"It's depressing," said the public relations and advertising major from Twin Falls, Idaho. "College is expensive. I'm going to need to get books for next semester, and that's going to cost $300."
FOR THE RECORD:
College students: An article in the Nov. 27 California section about college students who remained on campus for the Thanksgiving weekend said Chapman University freshman Samantha Roper would be staying in her Fullerton dorm. The school and dorms are in the city of Orange. —
On college campuses across the nation, a number of students typically stay put for Thanksgiving because of some combination of homework, job responsibilities, travel costs or distance home. But with travel for the holiday predicted to be down 10% across the nation this year, stranded students are likely to have more company than usual this turkey day.
Count Kristen Entringer, a Chapman sophomore from Phoenix, among them. Last year she flew home for the holiday, but the cost of airfare put the trip out of reach this year, with the family figuring the money was better spent on college expenses. Instead Entringer is staying on campus, buoyed by the fact that winter break is a scant two weeks away.

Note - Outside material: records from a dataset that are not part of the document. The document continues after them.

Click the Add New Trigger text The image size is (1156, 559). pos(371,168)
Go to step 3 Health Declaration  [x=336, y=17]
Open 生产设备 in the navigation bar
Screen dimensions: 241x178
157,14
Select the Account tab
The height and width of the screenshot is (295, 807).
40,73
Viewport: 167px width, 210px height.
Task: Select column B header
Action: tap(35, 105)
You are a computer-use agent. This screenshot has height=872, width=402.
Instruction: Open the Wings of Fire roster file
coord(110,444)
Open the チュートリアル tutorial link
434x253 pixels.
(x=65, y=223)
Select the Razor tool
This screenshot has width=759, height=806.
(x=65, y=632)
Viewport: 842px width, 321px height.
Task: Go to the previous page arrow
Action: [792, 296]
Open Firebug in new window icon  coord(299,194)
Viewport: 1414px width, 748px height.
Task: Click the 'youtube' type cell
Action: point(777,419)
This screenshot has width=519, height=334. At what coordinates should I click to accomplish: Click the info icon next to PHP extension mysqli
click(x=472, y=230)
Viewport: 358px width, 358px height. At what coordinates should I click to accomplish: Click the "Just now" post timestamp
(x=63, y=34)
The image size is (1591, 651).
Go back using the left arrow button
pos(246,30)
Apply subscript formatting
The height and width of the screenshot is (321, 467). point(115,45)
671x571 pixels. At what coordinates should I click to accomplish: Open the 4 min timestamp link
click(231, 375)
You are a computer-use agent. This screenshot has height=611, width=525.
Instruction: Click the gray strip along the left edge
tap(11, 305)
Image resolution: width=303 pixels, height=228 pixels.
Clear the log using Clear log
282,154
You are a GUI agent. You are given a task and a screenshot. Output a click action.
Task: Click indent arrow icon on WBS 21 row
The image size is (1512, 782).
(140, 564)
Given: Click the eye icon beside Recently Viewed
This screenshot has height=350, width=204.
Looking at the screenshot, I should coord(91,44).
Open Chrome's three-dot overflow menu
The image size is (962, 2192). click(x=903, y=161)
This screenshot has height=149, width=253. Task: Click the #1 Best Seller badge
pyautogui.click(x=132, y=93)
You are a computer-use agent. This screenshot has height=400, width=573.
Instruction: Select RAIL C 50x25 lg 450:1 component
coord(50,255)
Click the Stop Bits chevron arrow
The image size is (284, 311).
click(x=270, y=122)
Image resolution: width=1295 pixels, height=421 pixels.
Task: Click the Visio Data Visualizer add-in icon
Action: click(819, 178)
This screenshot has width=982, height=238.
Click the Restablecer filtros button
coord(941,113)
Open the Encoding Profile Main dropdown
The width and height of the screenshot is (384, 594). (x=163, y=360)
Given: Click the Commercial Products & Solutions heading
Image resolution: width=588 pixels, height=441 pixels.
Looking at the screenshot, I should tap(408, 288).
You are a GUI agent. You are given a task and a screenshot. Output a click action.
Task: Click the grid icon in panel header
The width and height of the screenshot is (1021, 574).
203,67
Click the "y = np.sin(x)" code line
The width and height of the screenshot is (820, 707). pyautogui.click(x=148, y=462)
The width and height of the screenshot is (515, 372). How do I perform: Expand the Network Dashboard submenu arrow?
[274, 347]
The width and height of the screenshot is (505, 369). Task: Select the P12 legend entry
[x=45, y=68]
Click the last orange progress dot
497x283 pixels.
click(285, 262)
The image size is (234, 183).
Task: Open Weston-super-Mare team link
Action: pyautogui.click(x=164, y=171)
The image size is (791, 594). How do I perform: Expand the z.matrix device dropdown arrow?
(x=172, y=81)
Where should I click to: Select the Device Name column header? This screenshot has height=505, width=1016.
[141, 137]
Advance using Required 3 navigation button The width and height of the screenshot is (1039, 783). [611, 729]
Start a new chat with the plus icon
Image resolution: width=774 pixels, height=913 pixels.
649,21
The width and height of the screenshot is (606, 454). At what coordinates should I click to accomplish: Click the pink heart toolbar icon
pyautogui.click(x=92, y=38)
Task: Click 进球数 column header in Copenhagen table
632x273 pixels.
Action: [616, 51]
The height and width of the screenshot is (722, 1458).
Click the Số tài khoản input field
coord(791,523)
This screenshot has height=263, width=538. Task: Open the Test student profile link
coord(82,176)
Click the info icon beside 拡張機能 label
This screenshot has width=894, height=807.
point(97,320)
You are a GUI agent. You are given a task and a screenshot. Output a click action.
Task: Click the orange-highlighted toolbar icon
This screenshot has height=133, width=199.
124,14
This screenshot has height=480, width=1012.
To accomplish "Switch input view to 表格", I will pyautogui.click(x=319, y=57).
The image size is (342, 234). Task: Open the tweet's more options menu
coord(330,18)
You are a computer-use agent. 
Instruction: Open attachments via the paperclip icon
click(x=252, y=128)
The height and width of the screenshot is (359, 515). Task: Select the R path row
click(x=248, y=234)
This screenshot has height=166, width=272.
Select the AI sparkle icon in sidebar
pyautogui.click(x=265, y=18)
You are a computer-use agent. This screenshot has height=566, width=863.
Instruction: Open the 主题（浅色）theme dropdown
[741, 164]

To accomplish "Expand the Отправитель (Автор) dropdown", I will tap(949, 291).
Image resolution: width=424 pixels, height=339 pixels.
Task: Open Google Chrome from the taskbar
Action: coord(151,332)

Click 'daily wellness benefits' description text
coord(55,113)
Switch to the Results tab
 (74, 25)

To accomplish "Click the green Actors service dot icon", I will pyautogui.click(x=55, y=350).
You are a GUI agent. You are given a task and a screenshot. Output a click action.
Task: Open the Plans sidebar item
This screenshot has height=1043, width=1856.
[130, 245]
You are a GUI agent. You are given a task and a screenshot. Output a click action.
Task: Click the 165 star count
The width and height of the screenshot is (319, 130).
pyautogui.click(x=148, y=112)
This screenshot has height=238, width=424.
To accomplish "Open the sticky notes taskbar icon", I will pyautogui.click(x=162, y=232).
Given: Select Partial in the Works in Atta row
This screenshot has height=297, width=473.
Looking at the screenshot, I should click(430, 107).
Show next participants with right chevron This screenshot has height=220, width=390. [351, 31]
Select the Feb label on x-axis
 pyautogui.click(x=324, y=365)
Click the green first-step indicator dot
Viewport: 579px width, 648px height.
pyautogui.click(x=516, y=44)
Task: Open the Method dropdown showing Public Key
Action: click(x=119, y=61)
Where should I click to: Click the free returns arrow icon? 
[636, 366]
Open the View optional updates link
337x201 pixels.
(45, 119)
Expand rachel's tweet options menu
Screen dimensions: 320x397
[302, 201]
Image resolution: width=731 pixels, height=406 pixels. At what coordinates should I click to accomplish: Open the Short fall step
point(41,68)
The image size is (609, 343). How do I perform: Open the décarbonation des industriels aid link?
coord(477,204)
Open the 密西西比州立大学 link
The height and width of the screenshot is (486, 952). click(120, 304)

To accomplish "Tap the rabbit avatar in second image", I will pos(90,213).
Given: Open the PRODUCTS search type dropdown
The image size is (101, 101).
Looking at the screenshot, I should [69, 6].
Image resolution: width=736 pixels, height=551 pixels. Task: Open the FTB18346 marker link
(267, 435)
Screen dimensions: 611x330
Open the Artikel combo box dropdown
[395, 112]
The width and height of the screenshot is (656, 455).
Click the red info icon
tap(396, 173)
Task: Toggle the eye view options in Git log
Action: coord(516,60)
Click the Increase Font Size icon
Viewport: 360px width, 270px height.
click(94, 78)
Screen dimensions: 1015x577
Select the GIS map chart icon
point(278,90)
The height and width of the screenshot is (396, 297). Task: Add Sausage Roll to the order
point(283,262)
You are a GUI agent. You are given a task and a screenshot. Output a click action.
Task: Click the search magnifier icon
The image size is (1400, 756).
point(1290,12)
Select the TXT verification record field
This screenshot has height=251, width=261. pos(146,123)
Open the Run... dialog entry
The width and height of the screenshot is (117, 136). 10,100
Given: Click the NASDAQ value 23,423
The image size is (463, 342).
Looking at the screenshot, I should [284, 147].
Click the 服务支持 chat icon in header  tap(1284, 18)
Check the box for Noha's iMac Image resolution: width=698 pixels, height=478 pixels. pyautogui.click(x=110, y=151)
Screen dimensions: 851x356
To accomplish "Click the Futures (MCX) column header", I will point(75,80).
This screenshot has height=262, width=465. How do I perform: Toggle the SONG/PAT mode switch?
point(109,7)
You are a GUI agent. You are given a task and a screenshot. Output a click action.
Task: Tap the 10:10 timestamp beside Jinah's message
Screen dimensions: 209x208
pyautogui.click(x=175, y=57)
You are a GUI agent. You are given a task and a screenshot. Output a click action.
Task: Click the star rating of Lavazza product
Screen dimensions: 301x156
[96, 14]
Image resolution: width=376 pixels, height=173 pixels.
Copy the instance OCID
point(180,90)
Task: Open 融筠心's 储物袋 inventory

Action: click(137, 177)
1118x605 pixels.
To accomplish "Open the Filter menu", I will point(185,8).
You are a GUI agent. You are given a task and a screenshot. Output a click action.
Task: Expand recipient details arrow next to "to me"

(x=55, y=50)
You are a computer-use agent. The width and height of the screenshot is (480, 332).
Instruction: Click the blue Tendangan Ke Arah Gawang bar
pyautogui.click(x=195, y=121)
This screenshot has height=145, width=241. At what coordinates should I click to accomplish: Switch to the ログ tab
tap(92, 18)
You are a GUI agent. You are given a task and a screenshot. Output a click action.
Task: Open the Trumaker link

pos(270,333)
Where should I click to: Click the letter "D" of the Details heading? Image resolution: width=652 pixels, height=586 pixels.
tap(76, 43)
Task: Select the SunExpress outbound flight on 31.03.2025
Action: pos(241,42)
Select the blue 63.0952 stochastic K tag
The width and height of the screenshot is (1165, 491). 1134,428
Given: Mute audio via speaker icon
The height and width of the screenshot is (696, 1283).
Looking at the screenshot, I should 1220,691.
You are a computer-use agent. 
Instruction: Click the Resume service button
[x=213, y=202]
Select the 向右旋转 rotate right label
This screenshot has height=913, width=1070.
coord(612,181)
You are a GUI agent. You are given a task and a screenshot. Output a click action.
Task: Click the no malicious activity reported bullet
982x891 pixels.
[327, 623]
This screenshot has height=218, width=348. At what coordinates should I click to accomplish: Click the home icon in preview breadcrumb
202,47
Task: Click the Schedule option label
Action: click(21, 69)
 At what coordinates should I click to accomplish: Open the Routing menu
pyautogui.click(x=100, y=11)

Entringer, 20, says she has work to do over the weekend for her part-time job as an assistant in the graphics lab. Because of her class schedule, she also would have had to leave late Wednesday and return Sunday, spending just three days with her family while getting stressed about falling behind on her work.
"I really need to stay in order to get things done; I need to physically be in the computer lab," she said.
One of her professors has invited Entringer to join his family for Thanksgiving dinner. Still, she'll miss her family's holiday traditions, which include a large meal with her parents, brother and grandparents featuring homemade pies, followed by a movie marathon.
"The meal is an excuse to get to dessert. We all view Thanksgiving as, 'Let's just get dinner out of the way in the early afternoon so we can spend the rest of the evening going back for seconds and thirds of pie,' " she said. "As much as I am really saving myself in the long run a lot of money, time and stress, you still miss out on that whole thing."
Sometimes the decision to celebrate apart can be harder on the parents than on the students.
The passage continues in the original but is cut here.